Substituting equation (15) into (14) leads to the following:

$\dpi{100} F=0.38\sigma _{f}\left ( \frac{E_{m}}{E_{f}} \right )^{1/4}t{_{m}}^{3/4}t{_{f}}^{1/4}$                                                                  (16)

Equation (16) is the significant equation for the Jacquet test far adhesion of electroplated plastics.

It should be remembered that equation (16), despite the fact that it takes many surface and interfacial phenomena into account, still implies the use of a number of simplifying assumptions, which are not necessarily entirely valid for all practical circumstances.  In particular, there is no apriori reason to believe that stresses do not occur in the deforming plastic-yielding layer in the immediate vicinity of x = 0.  Nonetheless, it is possible to use equation (16) as a means of determining approximately the ultimate limit of bonding values for electroplated plastics.  First of all, it is of interest to note that the expression: $\dpi{100} 0.38\left ( \frac{E_{m}}{E_{f}} \right )^{1/4}$  is often equal to unity for plastics.

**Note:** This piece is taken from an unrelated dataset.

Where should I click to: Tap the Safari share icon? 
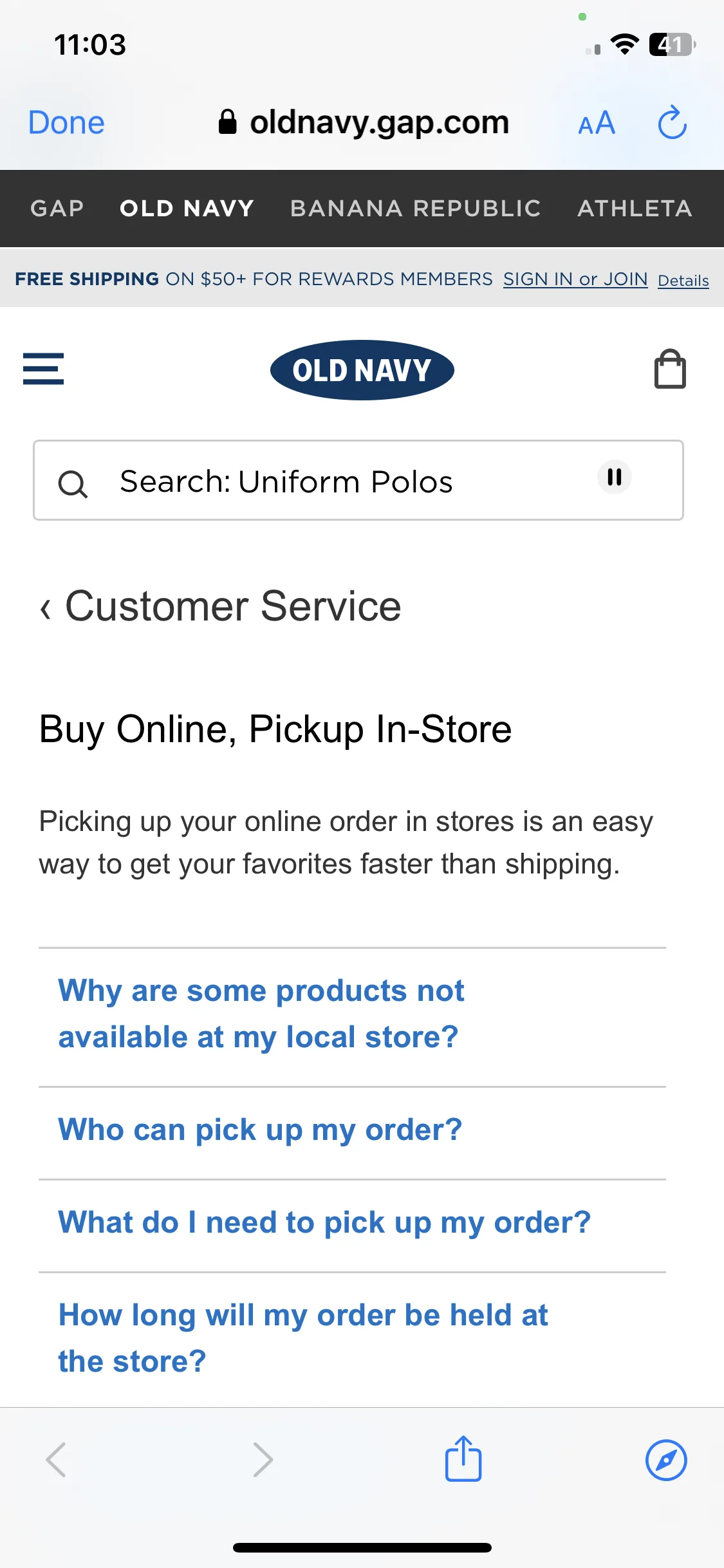pyautogui.click(x=463, y=1459)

Consider, for example, the case of ABS plastics, which are of major importance in automotive, appliance, hardware and related fields.  ABS plastics are customarily copper plated before application of any other desired final electrodeposited coating.  Young's Modulus for ABS is 310,000 psi24 while for electrodeposited copper it is about 16,000,000 psi.22  Thus, for copper plated ABS,

$\dpi{100} 0.38\left ( \frac{E_{m}}{E_{f}} \right )^{1/4}=1.02$                                                                                      (17)

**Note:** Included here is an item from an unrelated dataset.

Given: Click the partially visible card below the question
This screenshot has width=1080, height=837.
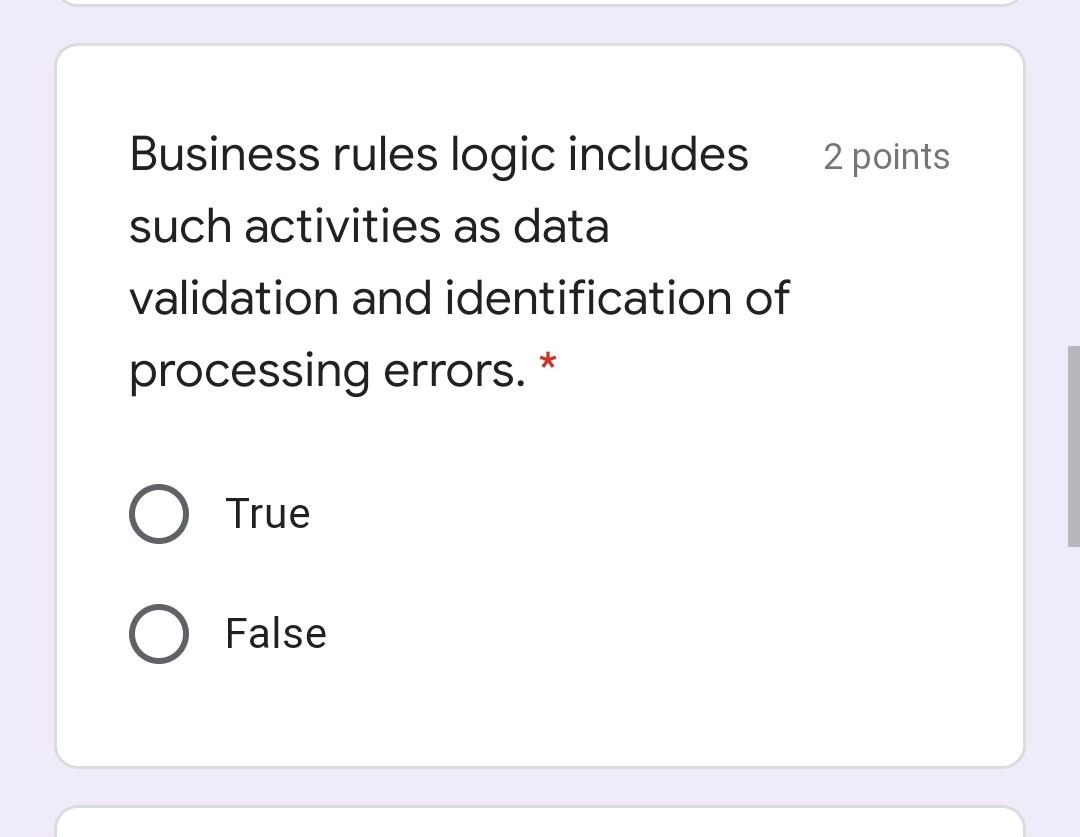Looking at the screenshot, I should (x=540, y=820).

For one of the commonly used chemical conditioning methods, the original thickness of the deforming film is of the order of 0.001 in.  The tensile strength of this film has never been measured experimentally, but it is not likely to be significantly higher than that for undisturbed ABS, which has been reported as 5500 psi.24  Substituting all the above values into equation (16) leads to the following:

$\dpi{100} F=1.02\times 5,500\times \left ( 0.001 \right )^{1/4}\times t{_{m}}^{3/4}$                                                         (18)

This is a most important relationship, in that it shows what can be expected concerning Jacquet test ("adhesion") values for ABS plastics which have been copper plated.

A final important conclusion may be drawn from equation (16): research studies into chemical conditioning processes for improving the adhesion of electrodeposits to plastics must concentrate on methods for improving the values of σf and tf, since Em and Ef are not readily amenable to change, and tm is dictated generally by economic criteria over which the researcher has little control.  Unfortunately, as was shown in the paper, chemical conditioning methods which increase tf have a tendency to reduce σf, thus cancelling out any gains.  Nonetheless, equation (16) points the way towards future research in improving the adhesion of electrodeposits to plastics.

For the immediate future, it would appear that the use of equation (18) is justified as a means of predicting the approximate Jacquet test values which may be obtained, especially for copper-plated ABS, although similar values will obtain for other plastic and metal coating systems.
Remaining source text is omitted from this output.